The paper notes important caveats to these findings. For one, the dataset, although pretty rich, isn’t perfect. It’s only representative of trends in the Northern cities. And it doesn’t include anything about non-wage benefits, such as paid leave, pensions, and health insurance, of the workers in question. The experiment is not randomized, which means that other explanations for these trends might be at play.
The conclusions of the paper are nevertheless consistent with a body of previous research. Labor economist Richard Freeman has written extensively about the pros and cons of unions over the last few decades. His more recent work, published at the left-leaning Center for American Progress, finds that the decline of union membership in America has contributed significantly to the shrinking middle class and stilted economic mobility. Over at Berkeley, economist Emmanuel Saez recently added to the body of research that shows that stronger unions actually raised wages for all workers. Meanwhile, others have largely criticized unions on other fronts, arguing that they jeopardize productivity and competitiveness, and that in that they’re no longer relevant in today’s globalized, service economy—especially as it moves full speed ahead toward automation.

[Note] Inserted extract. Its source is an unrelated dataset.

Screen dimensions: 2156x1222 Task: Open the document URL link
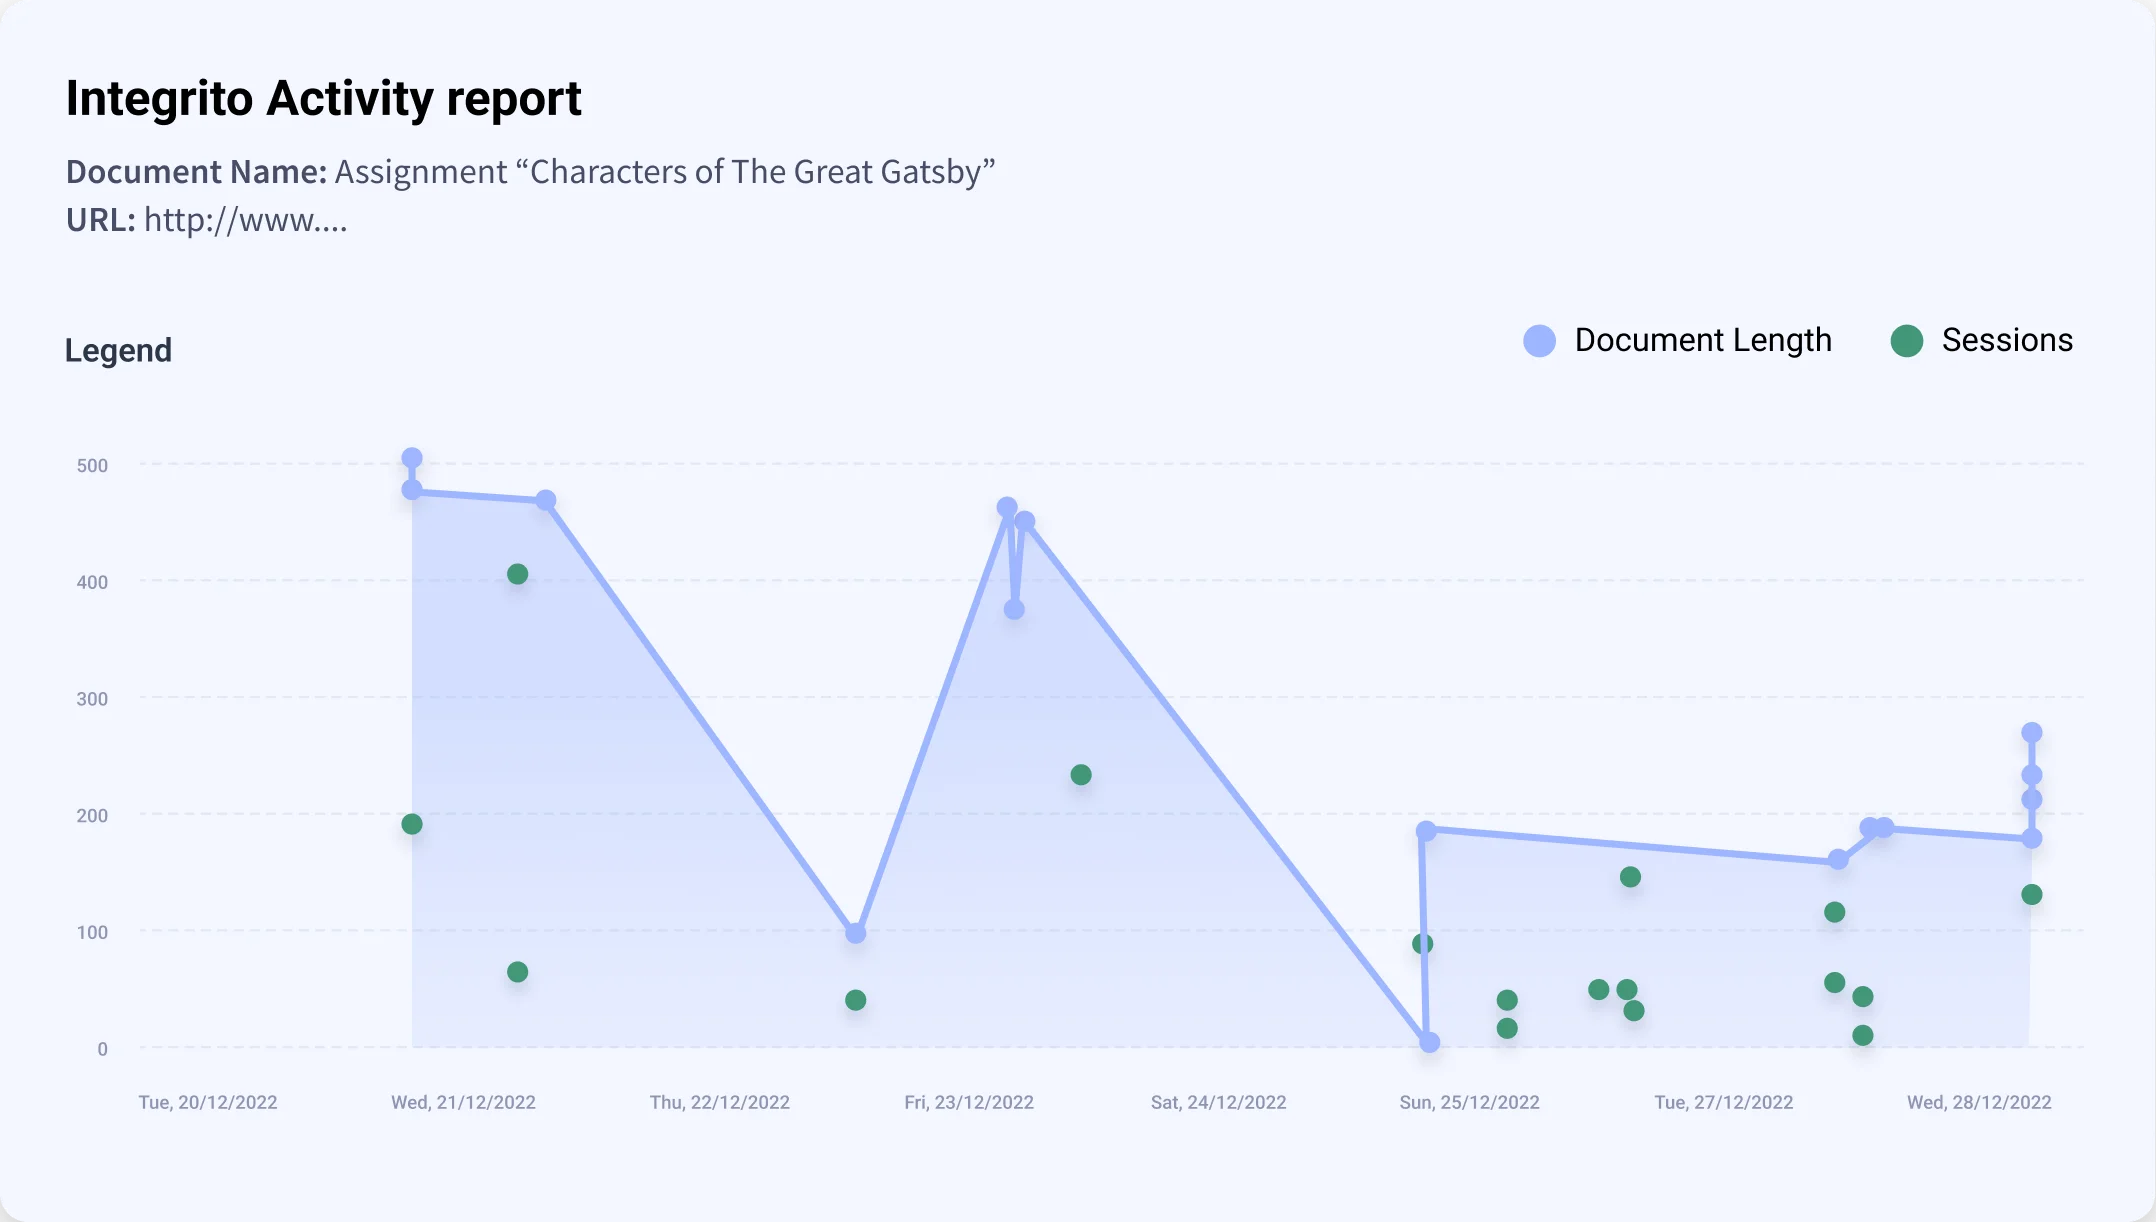245,220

Are the naysayers right? Can unions really make a comeback in this era? The NBER paper doesn’t address that question per se, but from other discussions on the topic, one answer is: yes, they could, but probably not in the same form.

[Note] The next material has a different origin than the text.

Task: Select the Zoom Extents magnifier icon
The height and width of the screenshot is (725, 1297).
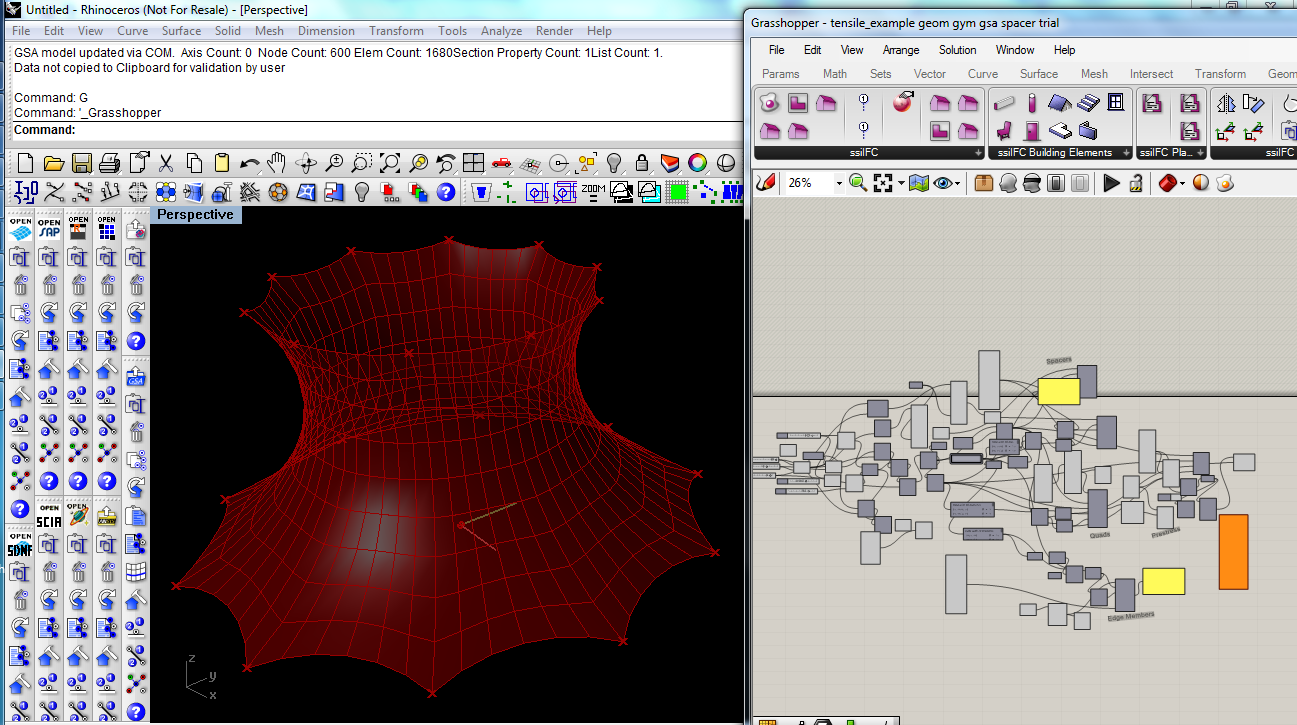Action: coord(390,163)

For one, a majority of Americans are still pro-union—so it’s not like the public will for collective bargaining has dissipated. (If anything, it may have been reinvigorated after the election.) The decline of union membership, which has been more drastic in the U.S. than in the rest of the world, has happened for technological, political, and economic reasons. Rich Yeselson of Talking Points Memo explains:
Broadly, unionization diminished in the US for some of the same structural, macro-economic reasons it has declined in almost every advanced country in the world. But the decline also occurred for reasons intrinsic to the American political economy—in other words because of the vastly unequal power relationships between corporations and their political allies, and unions and their less reliable political allies. As the influence that labor had on the Democratic Party frayed with its shrinking size, the first order economic effects of inequality were compounded by the second order disappearance of a political alternative to business elites and their advocates in the Republican Party.
In a 1991 Harvard Business Review article, business journalist John Hoerr wrote that unions have to be dynamic—they need to find new points of leverage and new strategies to make sure they’re protecting workers in today’s economy and preparing them for the impending changes. That’s perhaps truer than ever today. After the decline of traditional union membership, small women-only unions and advocacy organizations are increasingly taking up the mantle. But it’s going to take a bigger, more powerful push toward collective bargaining in some form to lift low wages and help dismantle urban inequality.